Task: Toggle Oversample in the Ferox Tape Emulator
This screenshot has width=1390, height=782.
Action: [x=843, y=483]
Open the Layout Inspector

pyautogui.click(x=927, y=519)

= = = =

*Problem to solve*. Please retype the data, matching it exactly.

*Answer for this exercise*.
Task: Toggle Oversample in the Ferox Tape Emulator
This screenshot has width=1390, height=782.
Action: [x=843, y=483]
Open the Layout Inspector

pyautogui.click(x=927, y=519)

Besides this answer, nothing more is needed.